### Activity
Find every line below where the word "agent" occurs, then give how many you found and nothing else.

- Opening Delimiter -

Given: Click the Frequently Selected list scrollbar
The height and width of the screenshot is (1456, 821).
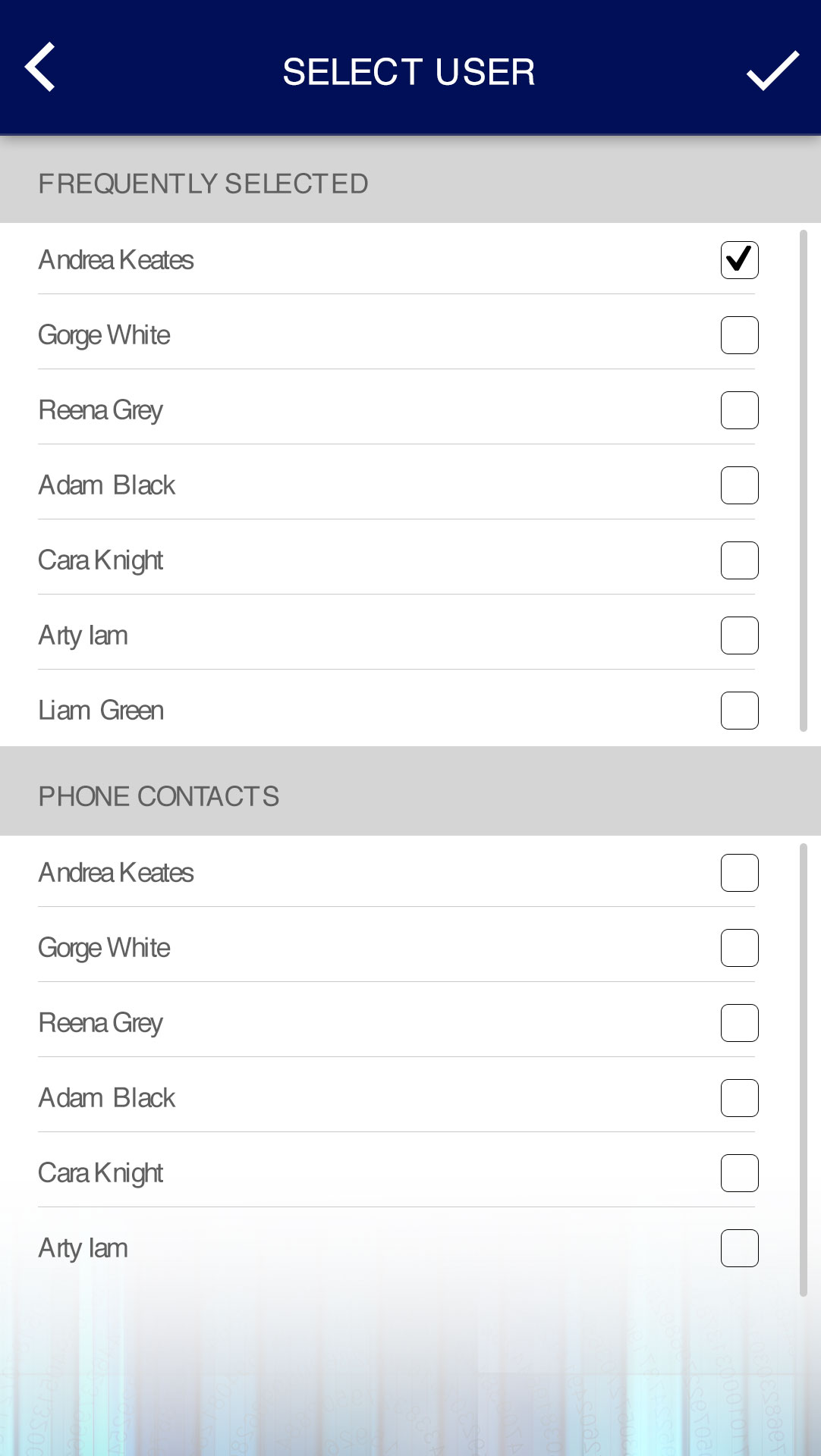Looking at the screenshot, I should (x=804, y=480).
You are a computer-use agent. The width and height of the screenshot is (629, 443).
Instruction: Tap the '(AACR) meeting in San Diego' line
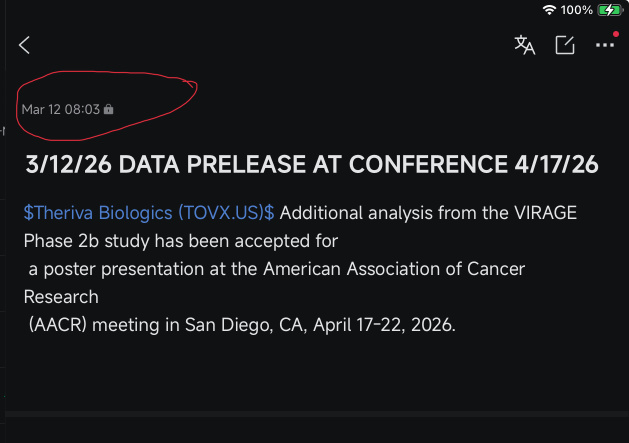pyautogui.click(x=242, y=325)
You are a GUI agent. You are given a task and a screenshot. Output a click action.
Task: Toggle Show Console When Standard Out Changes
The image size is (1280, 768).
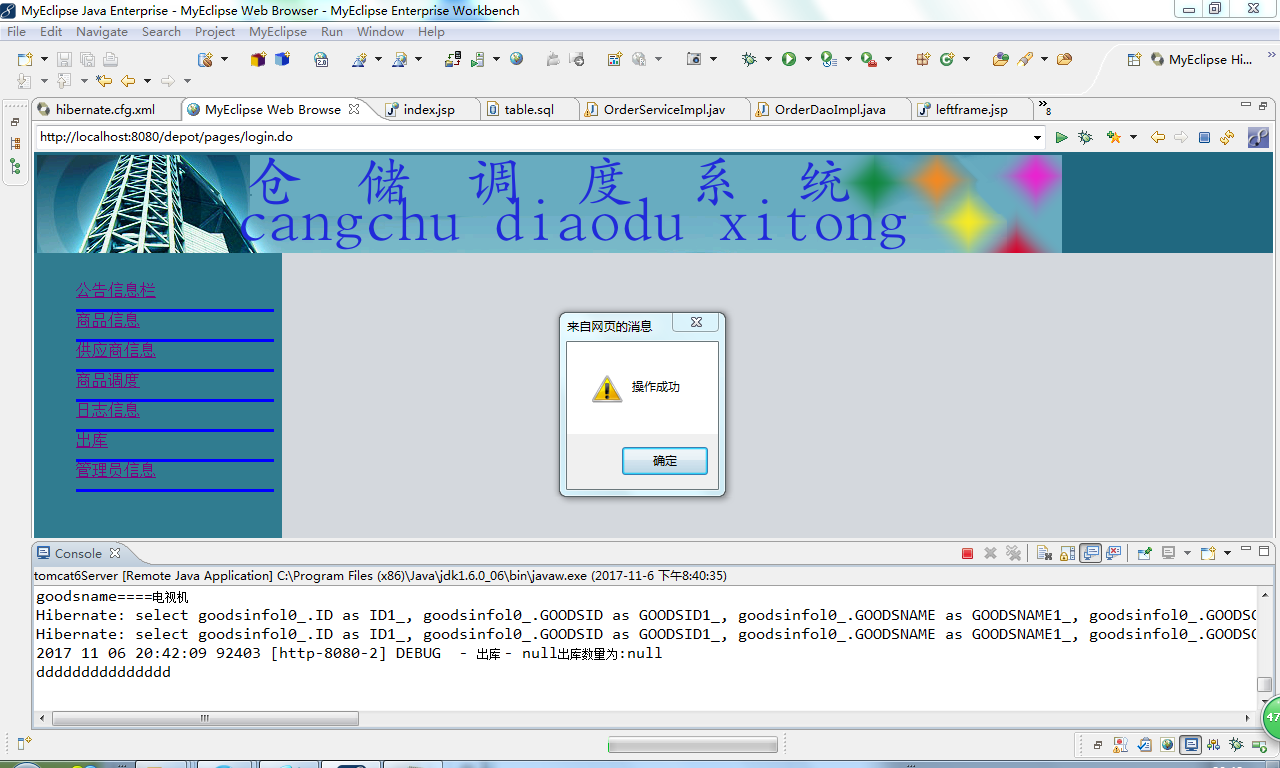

- Closing Delimiter -

### Response area
2